> PROMPT: Transcribe each record exactly as it appears.

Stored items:
########
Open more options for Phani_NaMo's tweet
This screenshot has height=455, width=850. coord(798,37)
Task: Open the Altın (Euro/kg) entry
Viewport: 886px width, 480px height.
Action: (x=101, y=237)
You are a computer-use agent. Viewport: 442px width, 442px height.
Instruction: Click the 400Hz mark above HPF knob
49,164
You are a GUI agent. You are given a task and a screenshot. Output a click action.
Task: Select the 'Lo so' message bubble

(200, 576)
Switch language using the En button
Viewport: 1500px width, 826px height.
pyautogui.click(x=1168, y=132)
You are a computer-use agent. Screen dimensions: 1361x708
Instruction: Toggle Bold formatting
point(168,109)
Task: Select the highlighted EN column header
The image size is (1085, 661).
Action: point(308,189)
########
> SOLVED EXERCISE:
Open more options for Phani_NaMo's tweet
This screenshot has height=455, width=850. coord(798,37)
Task: Open the Altın (Euro/kg) entry
Viewport: 886px width, 480px height.
Action: (x=101, y=237)
You are a computer-use agent. Viewport: 442px width, 442px height.
Instruction: Click the 400Hz mark above HPF knob
49,164
You are a GUI agent. You are given a task and a screenshot. Output a click action.
Task: Select the 'Lo so' message bubble

(200, 576)
Switch language using the En button
Viewport: 1500px width, 826px height.
pyautogui.click(x=1168, y=132)
You are a computer-use agent. Screen dimensions: 1361x708
Instruction: Toggle Bold formatting
point(168,109)
Task: Select the highlighted EN column header
The image size is (1085, 661).
Action: point(308,189)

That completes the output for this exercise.